**Provided text:**
○ ○ ○ ○
On Thursday morning, the Brooklyn Nets hired B.C.’s Steve Nash to be their next head coach.

This wasn’t a surprise so much as a bolt come down out of a clear sky. The former general manager of Canada’s national men’s basketball team has never coached, nor expressed any clear desire to do so.

Now he’ll try his luck with Brooklyn, an NBA franchise that projects more as a travelling soap opera than a basketball team.

Brooklyn features two enormous stars whose talent is roughly proximate to their egos – Kyrie Irving and Kevin Durant. Both are prone to me-first-ism and the occasional public meltdown. They’re what you’d call a handful.

Were they not so good at their craft, you’d say they were the wrong people to build a team around. Which still means they are probably the wrong people to build a team around. But the Nets have money and these were the two best pieces they could buy. It’s now up to Nash to realize the investment.

Nash has undeniable bona fides – two-time NBA MVP, a Hall of Famer. The people defending the hire on Thursday tended to lean hard on his “smarts” and “intellect” – which is the way NBA insiders say “scrawny white guy.” The people who didn’t like it took issue with the fact that Nash is jumping the queue.

Both sides misunderstand why Nash got the job. This isn’t a basketball hire. This is a soccer hire. This is how the biggest clubs in Europe pick their coaches. And it’s got very little to do with coaching.

In soccer, you hire a coach with one thing in mind – how his name rings out. Is it the sort of name that makes people down in the pub say, “Him? Oh, he’s good.”

It’s even more important that players feel this way. They should be awed by the coach’s name. They should feel they would look like fools were they ever to speak ill of him or be seen disagreeing with him.

They should fear the coach, not in the old ‘if this guy hates me, he will ruin my life’ way, but in the new ‘if this guy doesn’t love me, it must mean I’m crap’ way.

These sorts of coaches are exceedingly hard to come by. Alex Ferguson of Manchester United was such a coach. Jurgen Klopp of Liverpool and Pep Guardiola of Manchester City are such coaches.

Nobody cares if Guardiola can properly position his men to defend free kicks. That’s not his job. He hires people to do the actual work of instruction.

Guardiola is there to corral a bunch of self-regarding bajillionaires who all think they are the biggest thing to hit Earth since the Chelyabinsk meteor. He is there to feed and water a string of thoroughbreds. Occasionally, one of them has to be sent off to the glue factory and that’s Guardiola’s job, too.

Guardiola was a very good player in his own right and just happened to be the Barcelona coach when a certain Lionel Messi was coming into his own. Plus, he looks fantastic strutting the touchline in a cashmere sweater. And that’s it. That’s how you build a legend.

Then you use the legend to bend other men to your will.

The three soccer examples referenced here didn’t just arrive on the scene looking three feet taller than their peers. They needed years (in Ferguson’s case, many years) to establish themselves.
○ ○ ○ ○
**Extracted material:**
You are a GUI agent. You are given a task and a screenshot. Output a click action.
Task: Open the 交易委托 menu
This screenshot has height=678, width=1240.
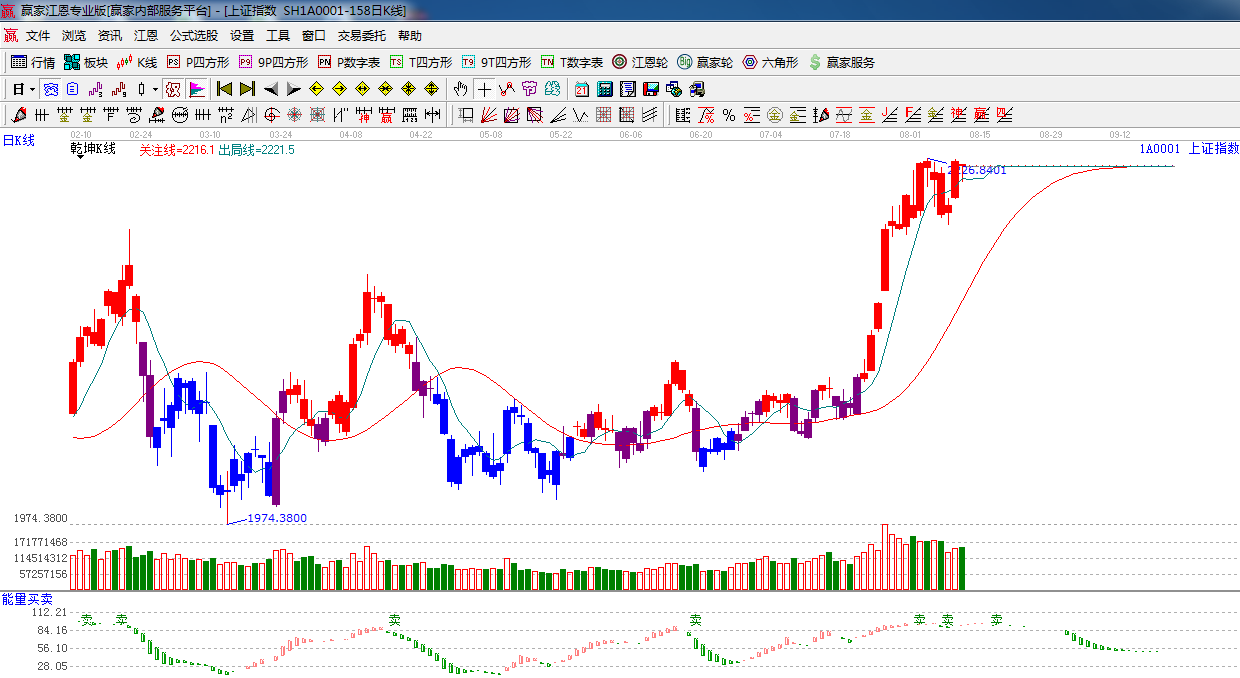(361, 36)
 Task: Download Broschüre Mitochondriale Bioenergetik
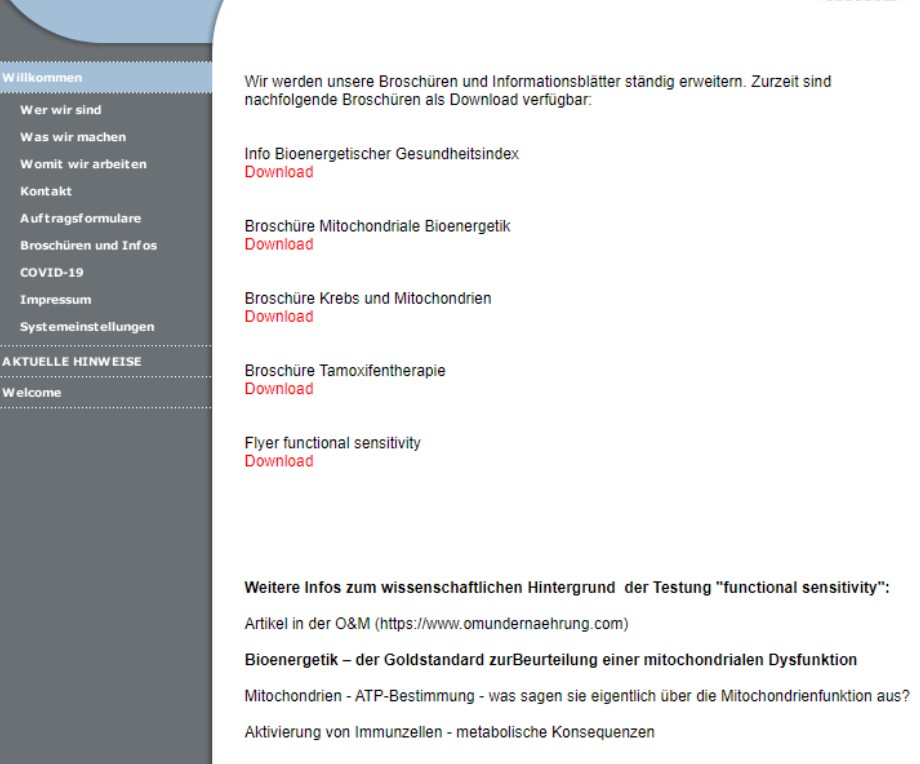(278, 244)
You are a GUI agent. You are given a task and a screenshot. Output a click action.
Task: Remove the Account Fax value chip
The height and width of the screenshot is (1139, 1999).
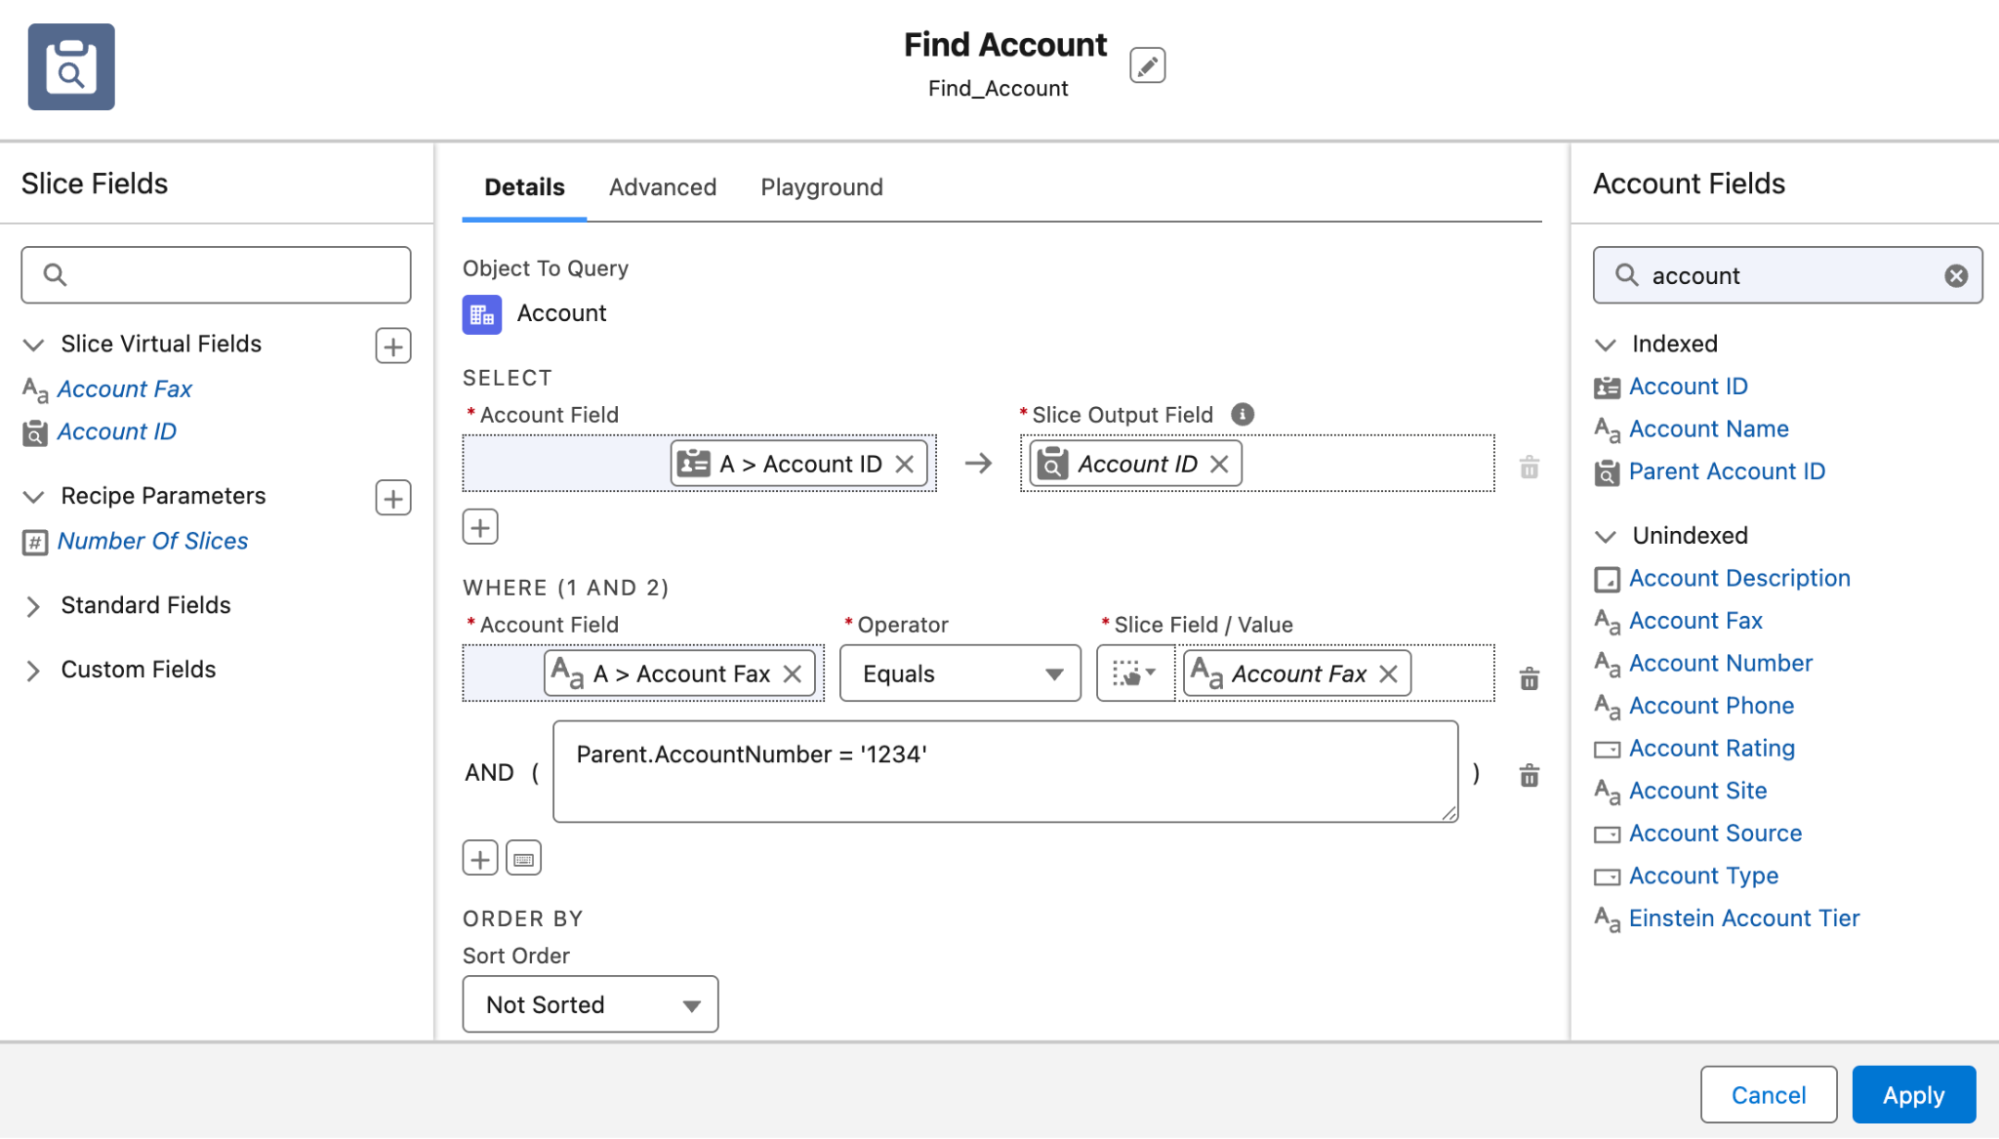pyautogui.click(x=1388, y=673)
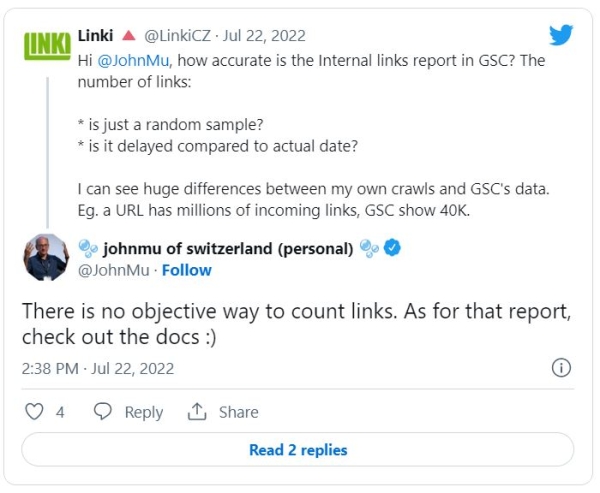
Task: Click the red triangle next to Linki
Action: [129, 34]
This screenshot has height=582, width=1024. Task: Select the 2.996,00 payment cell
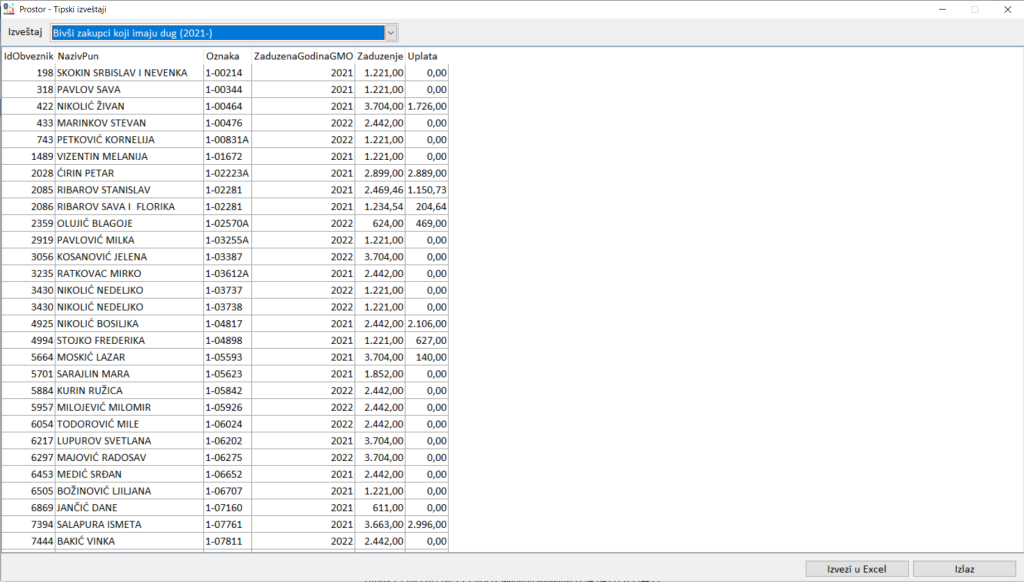coord(427,524)
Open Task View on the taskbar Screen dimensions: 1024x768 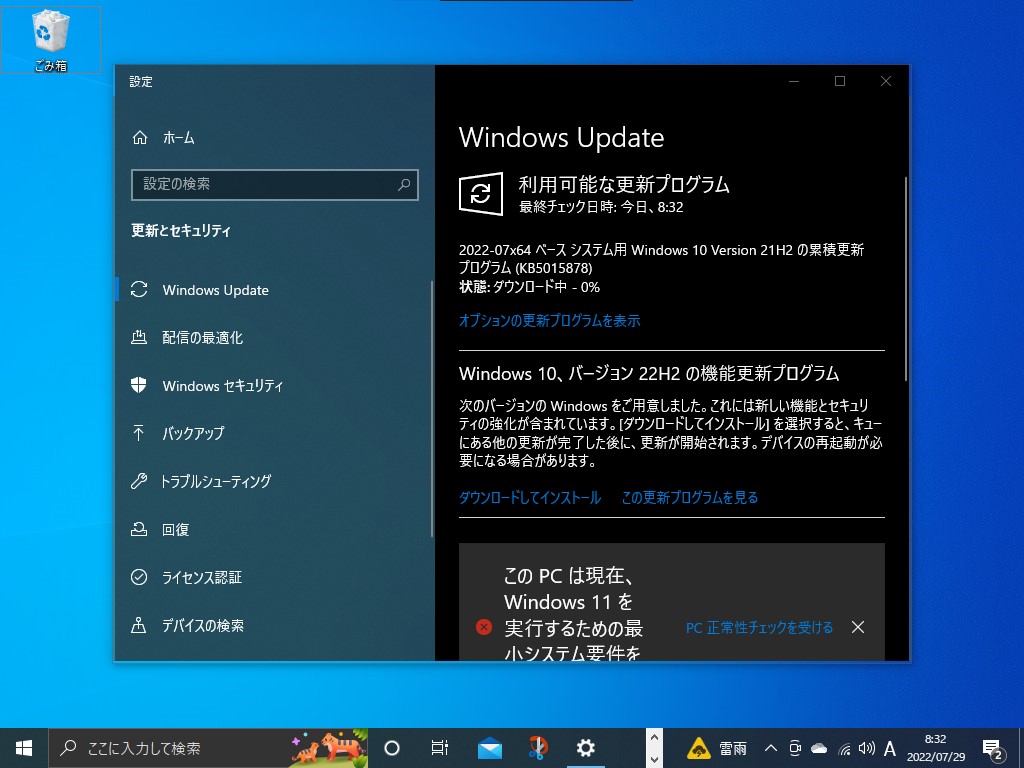(439, 747)
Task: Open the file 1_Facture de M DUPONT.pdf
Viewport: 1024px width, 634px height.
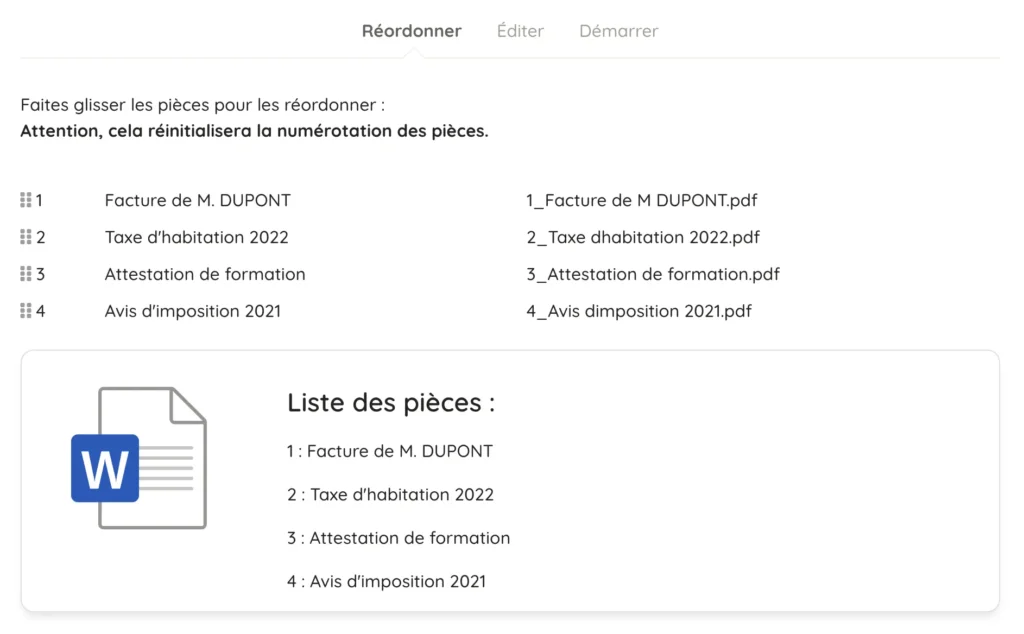Action: (641, 200)
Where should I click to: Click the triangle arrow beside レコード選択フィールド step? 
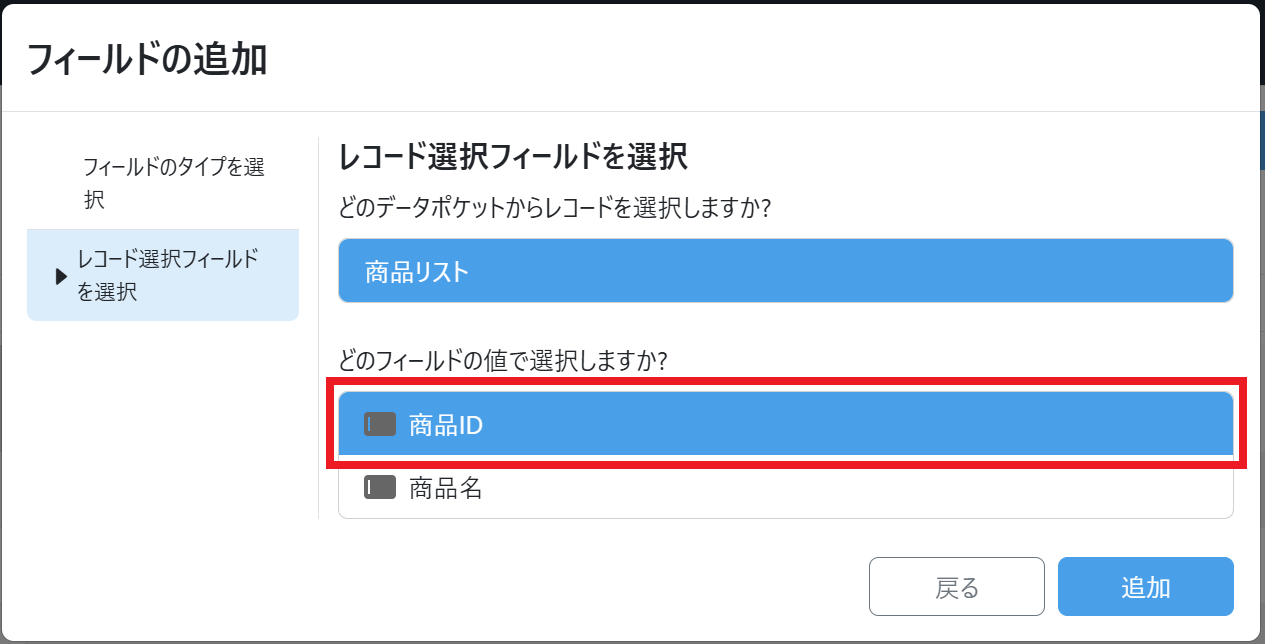[x=61, y=277]
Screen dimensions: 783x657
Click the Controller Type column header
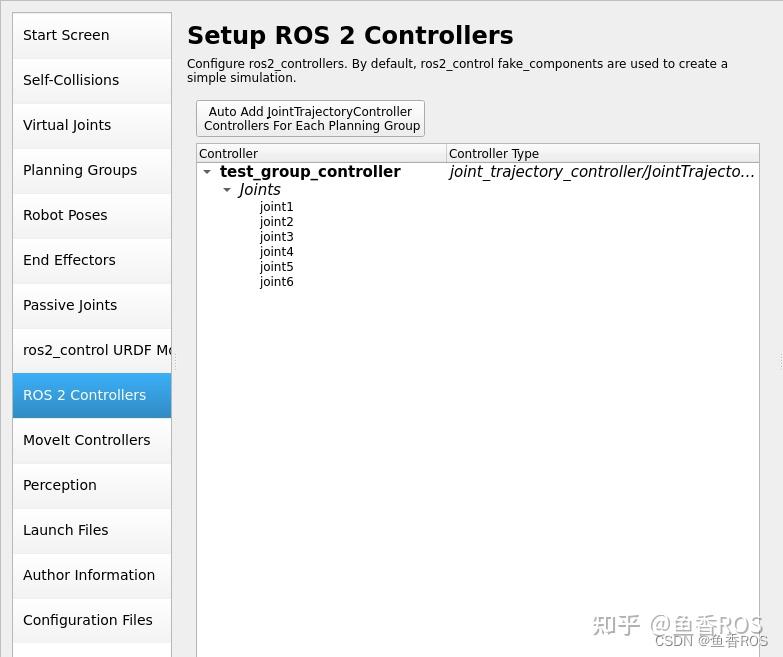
○ ○ ○ ○
**Requirements:**
a – Answer these questions from the article on the Nets hiring Steve Nash:
(i) Which two Brooklyn stars does it name?
(ii) What post did Nash hold with Canada's national men's basketball team?
(iii) Which Manchester United coach does it cite?
b – Please write a continuation of the article on the Nets hiring Steve Nash, starting right after its last sentence.

**Results:**
a –
(i) Kyrie Irving and Kevin Durant
(ii) General manager
(iii) Alex Ferguson

b –
That’s a big hassle for the people who run sports teams. Cultivate talent? Ugh. How much will that cost? Once you’ve done it – and there’s no guarantee you will – the guy up and leaves for a bigger team.

The Nets were already more like a soccer team than any other North American franchise. They are attempting to procure a title by buying top players. There’s no shame in it, but it’s not the fashionable thing.

The fashionable thing is tanking for a few seasons and hoping to get lucky in the draft. (Come to think of it, there’s a lot more shame in the fashionable thing.)

What this means is the Nets must win right now. They don’t have the luxury of giving Durant, Irving and the 10 serfs trailing in their wake time to get used to each other. This team must be good right away. And it will be, as long as Durant and Irving are not trying to kill the coach, their teammates, each other, or all three at once.

Maintaining that balance requires a charismatic figure in charge. One who gives off the strong scent of authority even alphas recognize.

The Nets tried to go the retail route with this. They reached out to the only current NBA coach who has that top-end Euro pedigree – San Antonio’s Gregg Popovich.

Is Popovich a great coach? On the one hand, he’s won five championships. On the other hand, I think I could have told Tim Duncan, “Go stand in the middle and be really good.”

Bottom line, it doesn’t matter whether Popovich is a great coach. What matters is that NBA players believe he is.

Brooklyn wanted Popovich so that when Durant comes into his office and announces, “I’ve decided I would like to take 70 shots a game,” Popovich can say, “No. Close the door on your way out.”

When retail didn’t work out, Brooklyn decided to try wholesale. That’s how Nash ended up with a four-year deal.

Is this fair? Well, is anything? People have begun to treat sports hiring like it’s casting a high-school play. Like everyone who worked on the lighting crew last year gets to play a lead this time.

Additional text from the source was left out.